DATA LISTING Start Marker

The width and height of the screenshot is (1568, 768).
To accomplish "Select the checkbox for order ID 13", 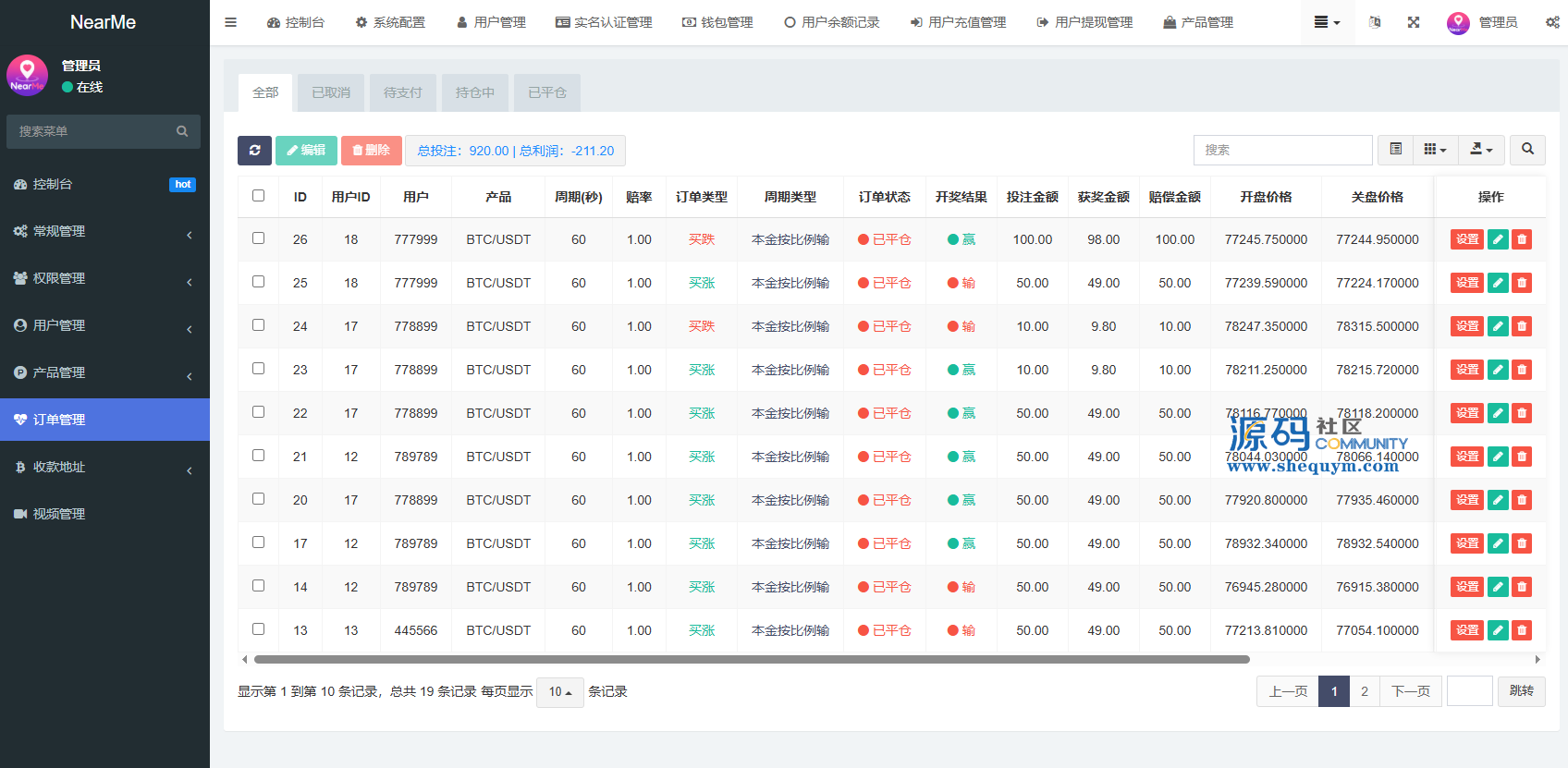I will pos(258,629).
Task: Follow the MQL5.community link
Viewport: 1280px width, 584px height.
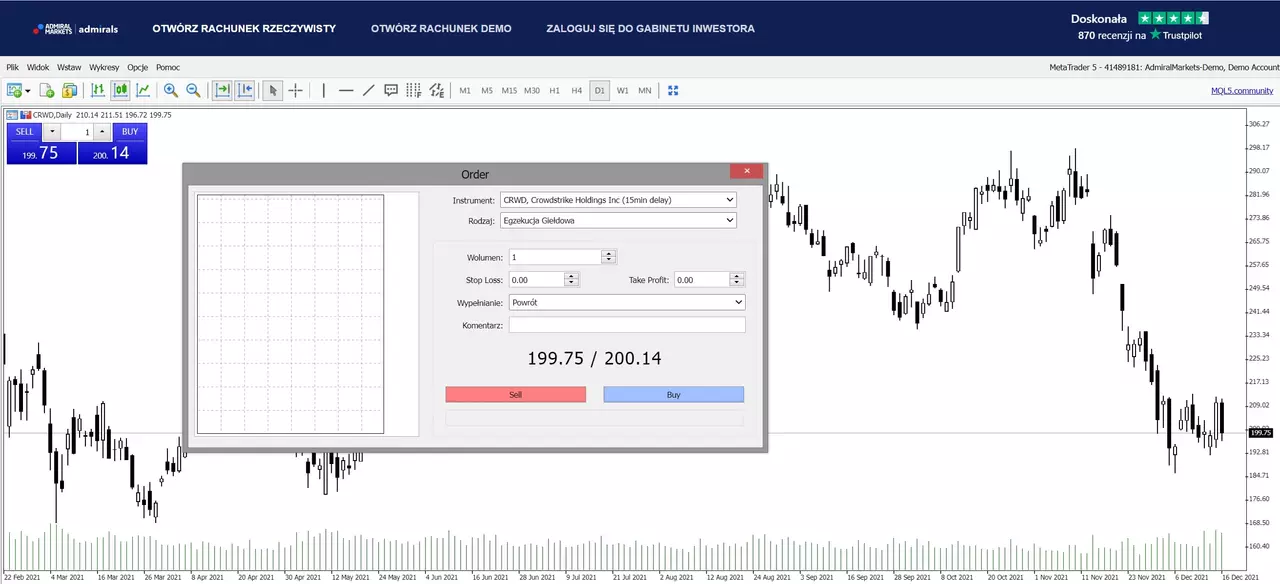Action: [x=1242, y=90]
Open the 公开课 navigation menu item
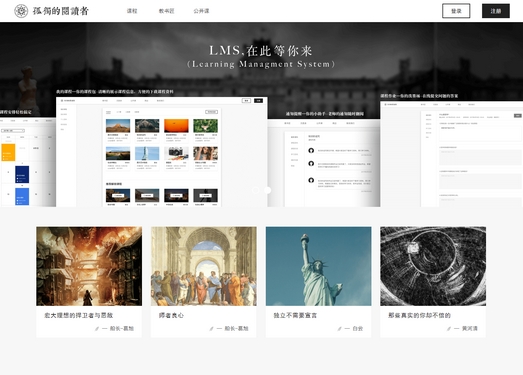 (201, 11)
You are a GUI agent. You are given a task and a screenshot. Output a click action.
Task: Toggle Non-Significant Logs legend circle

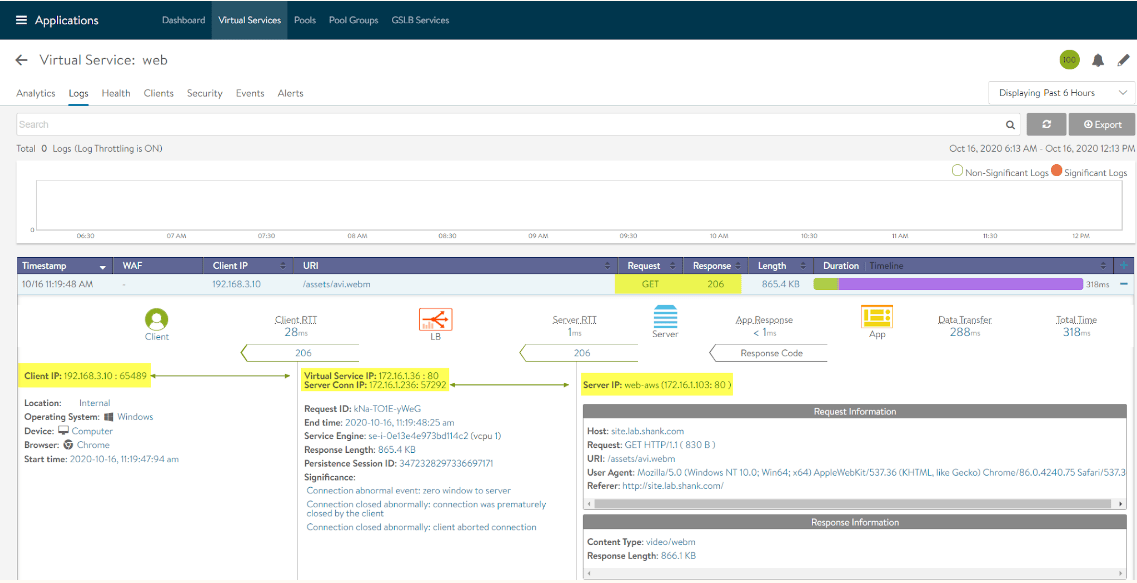(x=957, y=172)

DATA LISTING End Marker

EXERCISE REQUIREMENTS
Copy all the lines from the data above that hold the word "screenshot".

WRITTEN RESPONSE
The width and height of the screenshot is (1568, 768).
You are a GUI agent. You are given a task and a screenshot. Output a click action.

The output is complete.